» **Records for this exercise**
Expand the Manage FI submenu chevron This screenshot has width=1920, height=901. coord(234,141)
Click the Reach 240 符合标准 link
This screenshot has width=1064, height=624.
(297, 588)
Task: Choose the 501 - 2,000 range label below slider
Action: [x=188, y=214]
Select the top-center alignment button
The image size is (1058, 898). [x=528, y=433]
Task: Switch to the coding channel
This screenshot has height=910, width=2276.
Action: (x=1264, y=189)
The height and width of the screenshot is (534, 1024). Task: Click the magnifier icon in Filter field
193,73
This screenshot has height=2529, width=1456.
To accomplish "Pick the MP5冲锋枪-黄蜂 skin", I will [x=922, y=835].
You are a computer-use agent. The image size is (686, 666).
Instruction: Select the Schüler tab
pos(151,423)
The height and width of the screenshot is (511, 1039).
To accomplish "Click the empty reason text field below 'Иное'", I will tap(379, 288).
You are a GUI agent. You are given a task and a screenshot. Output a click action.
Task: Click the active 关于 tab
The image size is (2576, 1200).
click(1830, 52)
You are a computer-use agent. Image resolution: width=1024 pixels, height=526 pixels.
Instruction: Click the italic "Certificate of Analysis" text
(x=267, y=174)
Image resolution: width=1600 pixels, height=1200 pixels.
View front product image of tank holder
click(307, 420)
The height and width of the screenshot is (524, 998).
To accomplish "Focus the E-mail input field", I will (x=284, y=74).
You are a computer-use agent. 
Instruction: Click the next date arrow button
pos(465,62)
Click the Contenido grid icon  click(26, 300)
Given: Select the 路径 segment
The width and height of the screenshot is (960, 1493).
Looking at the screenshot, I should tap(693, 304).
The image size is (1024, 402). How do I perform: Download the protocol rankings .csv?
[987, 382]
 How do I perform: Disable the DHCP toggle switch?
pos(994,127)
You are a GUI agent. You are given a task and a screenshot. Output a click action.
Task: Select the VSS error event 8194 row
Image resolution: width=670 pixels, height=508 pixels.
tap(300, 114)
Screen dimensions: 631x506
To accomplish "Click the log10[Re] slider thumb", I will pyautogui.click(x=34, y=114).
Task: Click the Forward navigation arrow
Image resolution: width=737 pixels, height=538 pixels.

» **Brief**
Wherever the string "agent" turns up in the material, copy the whole line.

» **Answer box**
You are a computer-use agent. The image size is (686, 666).
You are a GUI agent. You are given a task and a screenshot. Output a click action.
You are a computer-use agent. Image resolution: width=1024 pixels, height=526 pixels.
You are a computer-use agent. 
You are a GUI agent. You are given a task and a screenshot. Output a click action.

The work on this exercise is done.